Benchmarking LLMs for voice agent use cases

February 2, 2026

Benchmarking LLMs for voice agent use cases. New open source repo, along with a deep dive into how we think about measuring LLM performance.

The headline results:

- The newest SOTA models are all *really* good, but too slow for production voice agents. GPT-4.1 and Gemini 2.5 Flash are still the most widely used models in production. The benchmark shows why.

- Ultravox 0.7 shows that it's possible to close the "intelligence gap" between speech-to-speech models and text-mode LLMs. This is a big deal!

- Open weights models are climbing up the capability curve. Nemotron 3 Nano is almost as capable as GPT-4o. (And achieves this with only 30B parameters.) GPT-4o was the most widely used model for voice agents until quite recently, so a small open weights model scoring this well is a strong indication that production use of open weights models will grow this year.

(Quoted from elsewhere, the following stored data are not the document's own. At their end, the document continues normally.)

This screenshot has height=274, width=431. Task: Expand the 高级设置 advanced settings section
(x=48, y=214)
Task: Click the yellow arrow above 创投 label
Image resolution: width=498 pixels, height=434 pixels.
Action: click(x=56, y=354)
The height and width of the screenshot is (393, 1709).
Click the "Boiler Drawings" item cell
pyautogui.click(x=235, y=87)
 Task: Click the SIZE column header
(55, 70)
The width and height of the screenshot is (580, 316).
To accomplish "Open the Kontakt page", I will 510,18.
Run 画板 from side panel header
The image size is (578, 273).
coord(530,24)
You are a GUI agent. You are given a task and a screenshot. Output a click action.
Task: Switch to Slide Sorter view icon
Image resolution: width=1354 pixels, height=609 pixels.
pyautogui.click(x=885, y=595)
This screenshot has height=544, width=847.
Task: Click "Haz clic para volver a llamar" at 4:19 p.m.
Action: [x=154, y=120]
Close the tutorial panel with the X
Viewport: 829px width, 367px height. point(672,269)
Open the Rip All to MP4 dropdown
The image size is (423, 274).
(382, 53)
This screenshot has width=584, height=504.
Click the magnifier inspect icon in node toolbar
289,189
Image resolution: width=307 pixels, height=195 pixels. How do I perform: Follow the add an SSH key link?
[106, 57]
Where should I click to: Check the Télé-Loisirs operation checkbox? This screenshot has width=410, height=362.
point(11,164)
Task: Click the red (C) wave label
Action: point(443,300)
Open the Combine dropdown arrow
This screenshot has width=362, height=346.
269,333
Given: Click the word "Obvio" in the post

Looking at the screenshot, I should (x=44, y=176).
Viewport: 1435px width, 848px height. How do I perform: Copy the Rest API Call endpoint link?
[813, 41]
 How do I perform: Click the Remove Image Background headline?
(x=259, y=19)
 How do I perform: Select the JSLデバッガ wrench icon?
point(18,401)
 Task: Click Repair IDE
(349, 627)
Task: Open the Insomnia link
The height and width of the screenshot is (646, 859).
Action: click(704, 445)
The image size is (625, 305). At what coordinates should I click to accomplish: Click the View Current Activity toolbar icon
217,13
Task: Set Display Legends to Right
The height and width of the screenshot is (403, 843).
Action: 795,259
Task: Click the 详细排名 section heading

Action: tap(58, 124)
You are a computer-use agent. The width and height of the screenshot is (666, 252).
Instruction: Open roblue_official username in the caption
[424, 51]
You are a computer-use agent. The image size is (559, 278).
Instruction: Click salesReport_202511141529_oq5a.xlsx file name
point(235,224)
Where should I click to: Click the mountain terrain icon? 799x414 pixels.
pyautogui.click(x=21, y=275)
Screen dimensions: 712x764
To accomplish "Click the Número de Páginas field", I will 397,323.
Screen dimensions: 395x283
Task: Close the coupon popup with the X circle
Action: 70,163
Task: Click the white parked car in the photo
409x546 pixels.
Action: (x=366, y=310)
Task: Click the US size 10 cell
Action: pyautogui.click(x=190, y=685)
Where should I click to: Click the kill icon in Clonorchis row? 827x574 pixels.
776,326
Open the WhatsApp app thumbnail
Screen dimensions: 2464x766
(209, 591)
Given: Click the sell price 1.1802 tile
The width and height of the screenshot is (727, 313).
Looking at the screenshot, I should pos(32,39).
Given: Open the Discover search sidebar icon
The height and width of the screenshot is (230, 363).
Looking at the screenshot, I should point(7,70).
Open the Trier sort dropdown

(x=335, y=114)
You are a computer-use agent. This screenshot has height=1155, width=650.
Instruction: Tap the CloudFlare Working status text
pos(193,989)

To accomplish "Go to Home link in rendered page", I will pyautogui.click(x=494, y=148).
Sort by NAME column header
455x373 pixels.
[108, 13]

Voice agents are a moderately "out of distribution" use case for all of our SOTA LLMs today. Literally, in the sense that there's not enough long, multi-turn conversation data in the training sets.

Everyone who builds voice agents knows this intuitively, from doing lots of manual testing. (Vibes-based evals!) This benchmark scores LLMs quantitatively on instruction following, tool calling, and knowledge retrieval in long-context, multi-turn conversations.

Blog post^[1]

Benchmark code^[2]

Side note: we call this the aiwf_medium_context benchmark because it's a descendant of tooling we originally built to test the performance of the pre-release Gemini Live model that powered the…